Anyhoo, my favorite? Probably a tie... Staryu, Jolteon, Ninetails, Sandslash, Tauros, or Ivysaur. Incidentally, guess which pokemon are always on my first-generation team? :3


----------



## BloodYoshi (Jul 12, 2008)

I really like Heracross, cause he just straight up hits like a truck. Metagross is cool too, it's just like this beastly massive heavy steel blue _thing_ clustered together with psychic power that smashes things with its impenetrable clawed arms, and even when you think you've got him pinned down, he can blow up in your face and take you down with him.

Also I love how Porygon is just Engrish for polygon. x3


----------



## OnyxVulpine (Jul 12, 2008)

Started at like... Raichu. Then err... idk..

I love Gardevoir now though.. And before I knew what a furry was n stuff.. I was playing Ruby for the second time and was like "I want a new main Pokemon. And that bitch got Raltz. I want one too." got Raltz and leveled it to Gardevoir and beat the shit out of everything so <3


----------



## TerranceJones (Jul 12, 2008)

Meowth, Absol, but most especially Ninetails... for obvious reasons...


----------



## LordWibble (Jul 12, 2008)

Spoink. So very lame...


----------



## sablelieger (Jul 12, 2008)

Most fire type PKs are my faves, but from all of them, I have to admit that Blaziken is tops on my list.


----------



## Annodam (Jul 12, 2008)




----------



## Verin Asper (Jul 12, 2008)

Annodam said:


>


OH SHI...did she eat someone?


----------



## Hybrid Project Alpha (Jul 12, 2008)

Umbreon 

fap fap amirite?


----------



## Range (Jul 12, 2008)

Desume Crysis Kaiser said:


> My effing level 100 Eevee...thats right...100, got something to say about that.

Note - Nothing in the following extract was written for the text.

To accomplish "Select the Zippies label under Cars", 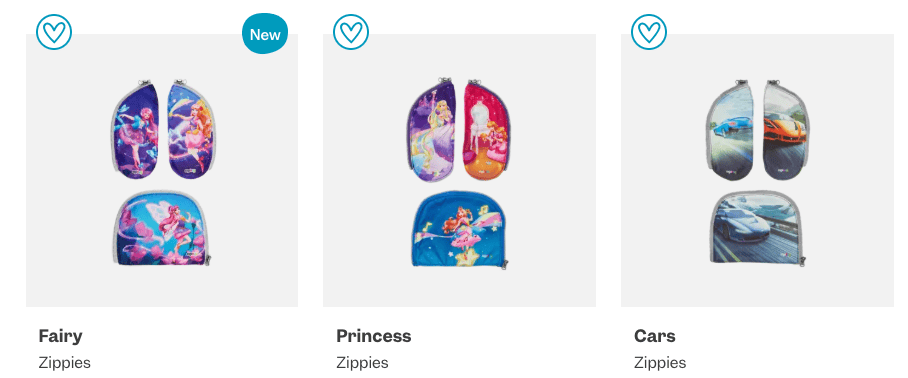I will coord(660,363).
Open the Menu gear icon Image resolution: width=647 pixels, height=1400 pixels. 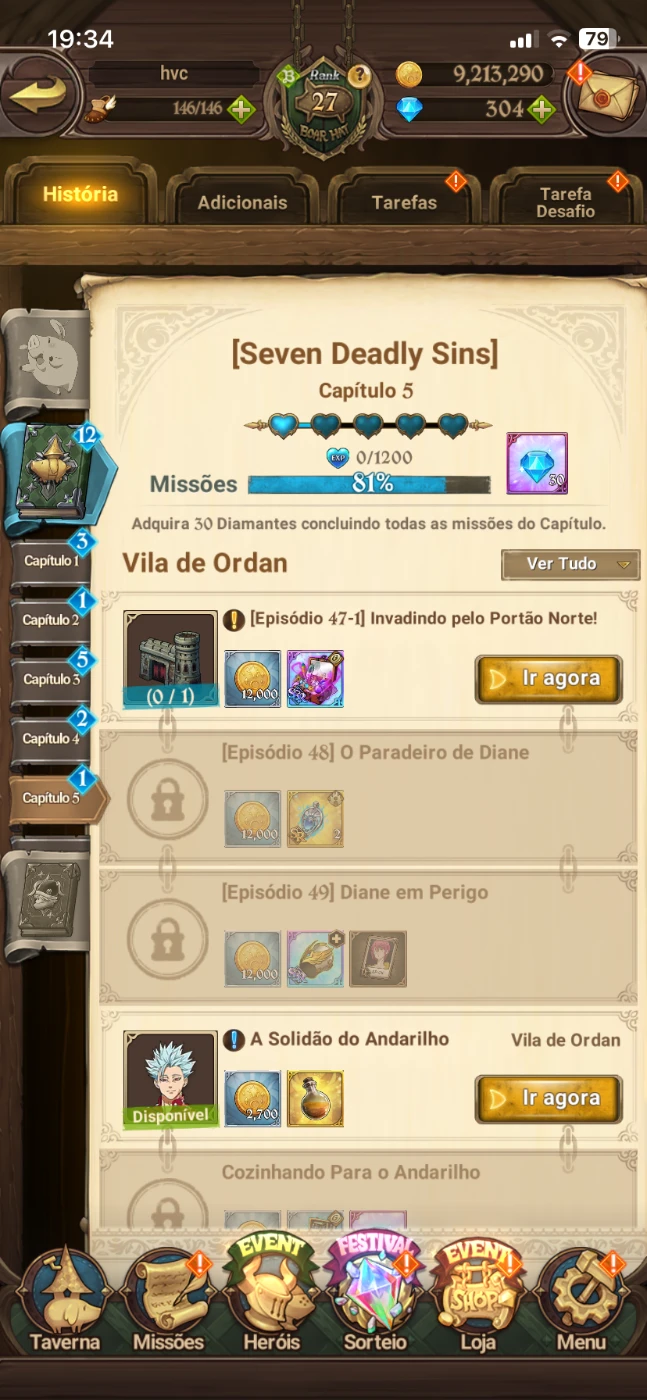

Yes I do, needs more thunder stone =3


----------



## Krimzen (Jul 12, 2008)

FERALIGATR! It wuz meh first pokemon^^ I named her Toto. (wizard of oz XD)


----------



## Ribbonpaws (Jul 12, 2008)

i would have to say... 

Blue mews... they have to be blue 
raichu
growlithe and evo
vulpix

theres more but mew is fave above all


----------



## minihorse (Jul 12, 2008)

i like the pokemon scissor


----------



## Wolf_Fox_Guy (Jul 12, 2008)

Ghastly
Gyarados
Geodude

the trinity of Gs, the ultimate fighting force.


----------



## Ribbonpaws (Jul 12, 2008)

minihorse said:


> i like the pokemon scissor



i forgot about him... <33 much forgiveness


----------



## Wolf_Fox_Guy (Jul 12, 2008)

minihorse said:


> i like the pokemon scissor


oh dude, thats teh one with teh wings and the massive blades for arms that looks like he could give teh bugs from starshipp troopers a run for their money right? he rocks.


----------



## Arbiter (Jul 12, 2008)

I like charizard, Lucario, and pikachu. oh and mudkipz


----------



## Kaejer (Jul 12, 2008)

I'm gonna have to go with...


----------



## Range (Jul 13, 2008)

Wolf_Fox_Guy said:


> oh dude, thats teh one with teh wings and the massive blades for arms that looks like he could give teh bugs from starshipp troopers a run for their money right? he rocks.



I think you're talking about Syther, it's Scizzor before it evolves


----------



## Zhyrersh the Sarcastic (Jul 13, 2008)

I also happen to love Walrein, and Abomasnow. Two great tastes, that come great together! People who are into meta game might know why.


----------



## werewolfboy (Jul 13, 2008)

I like vegetamon! Go vegetamon! Rawr!


Okay, Joking aside..

Gengar.

Hell...Yes....
To heck with fluffy. Give me the spooky pokemon.


----------



## Lukealyke (Jul 13, 2008)

Pikachu and Riolu... both adorable =3


----------



## Lina Loaded (Jul 14, 2008)

I'm a sucker for _any_ Eevee or evolution. Barring diamond or pearl, those now just scare me. Or Articuno, Wartortle, Haunter, or the ever loveable... Garados. XD


----------



## AlexX (Jul 14, 2008)

Shaymin. Both forms.

Before Shaymin my favorite was Starmie, though.


----------



## HiroJudgement (Jul 14, 2008)

Mudkip. Teach it Hyperbeam.

Charizard and Flygon are pretty cool, too.


----------



## Os (Jul 14, 2008)

Awww... No love for Medicham?

http://veekun.com/dex-images/sugimori/308.png

I <3 Medicham.


----------



## mammagamma (Jul 14, 2008)

Flygon n' Sceptile are my faves.

Too lazy to get pic. >_>


----------



## China-Kitty (Jul 15, 2008)

Mainly Machop. I fell in love with the little fighter ever since Pokemon first came out and I sometimes nicknamed him the "Street Fighter's Pokemon."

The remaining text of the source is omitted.